Stephen didn’t get too much work done before lunch. He made four phone calls, responded to three emails (one from an ex-girlfriend, one from his mother in New Hamphshire, and one renewing his subscription to pornography website- he was only human after all) and checked the weather in Tenerife about three times. He had won a vacation cruise for two in the raffle at the office Christmas party and had scheduled the trip for 1 month later, long enough he thought to secure a date. It might be noted that prior to this Stephen had never won anything in his life and he thought this might be a permanent change in his luck. Wrong.
Time passed in its usual manner as it has a tendency to do and Stephen waited for his boss to leave for lunch at 11:55 before getting ready to do so himself. The was a delicatessen that ran a special on grilled ruben sandwiches ($3.75 plus a free Fanta) on Thursday and thus Thursdays had very quickly become Stephen’s favorite day of the week. Elaine noticed the smile on Stephen’s face as he walked by her desk on his way in the direction of the deli and thought it was due to his impending date. It might be better that she was not understanding of the reality that Stephen was giddier over grilled corned beef than anything at the moment. (He had skipped breakfast which he knew was unhealthy but luckily enough for him his metabolism would have nothing to do with his ultimate demise).
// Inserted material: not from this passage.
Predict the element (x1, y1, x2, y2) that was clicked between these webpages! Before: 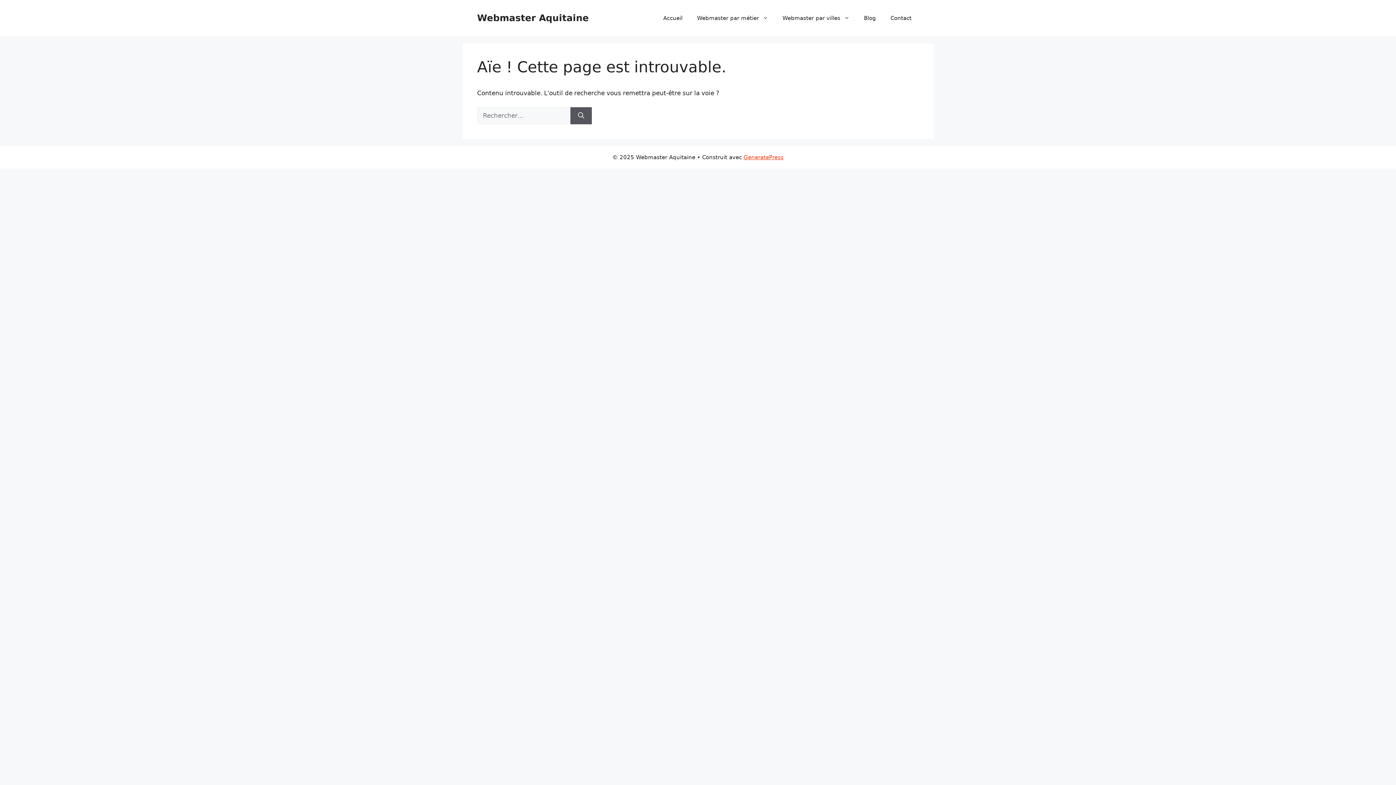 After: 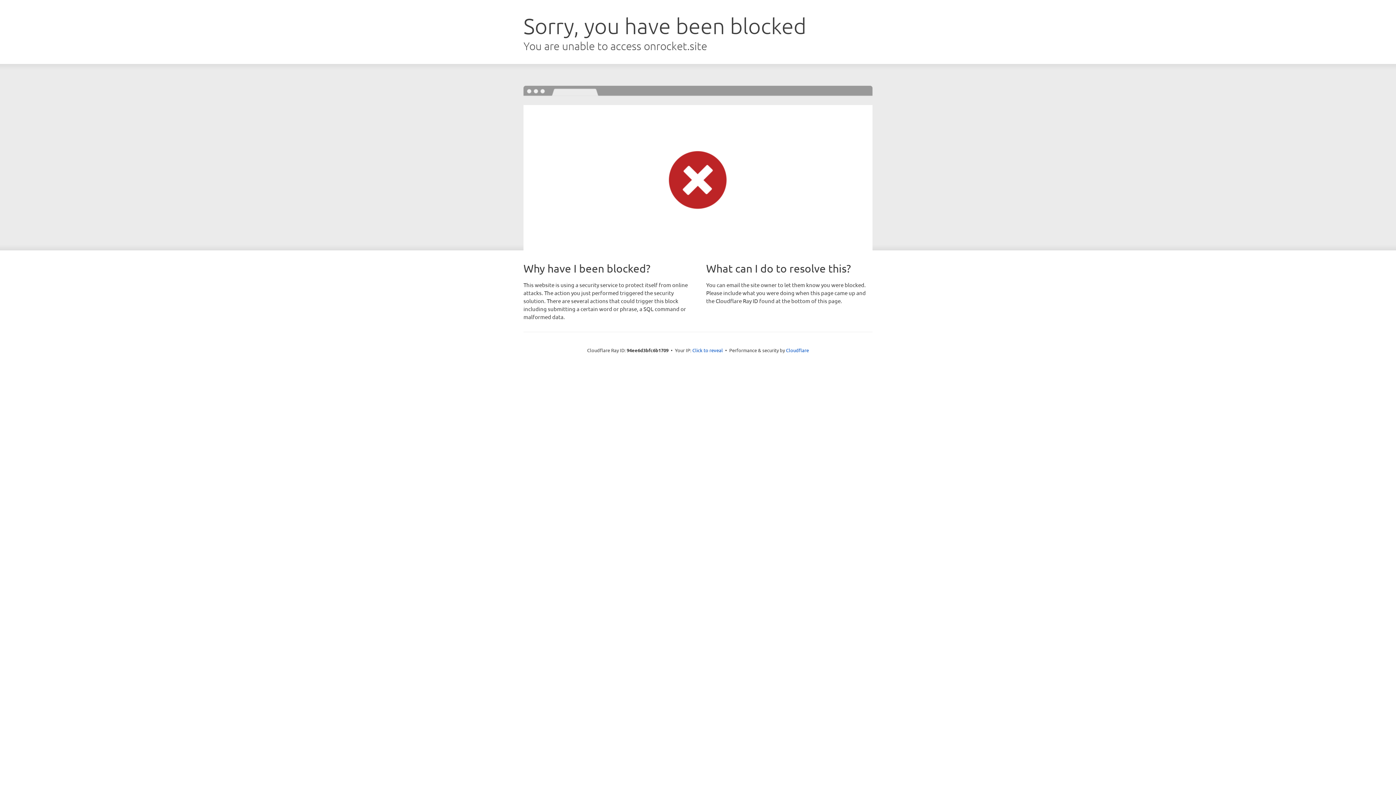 Action: label: GeneratePress bbox: (743, 154, 783, 160)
Stephens’s final thoughts included what flavor of Fanta would best compliment both his mood and his sandwich. He was debating between orange and lemon when he lit up his final cigarette and it was at the precise moment he turned the corner for the deli when the flash of light blinded him. He was dead quicker than immediately as the success rate of surviving a nuclear explosion is staggeringly low. That was it, the end for Stephen Patient, the end for the world.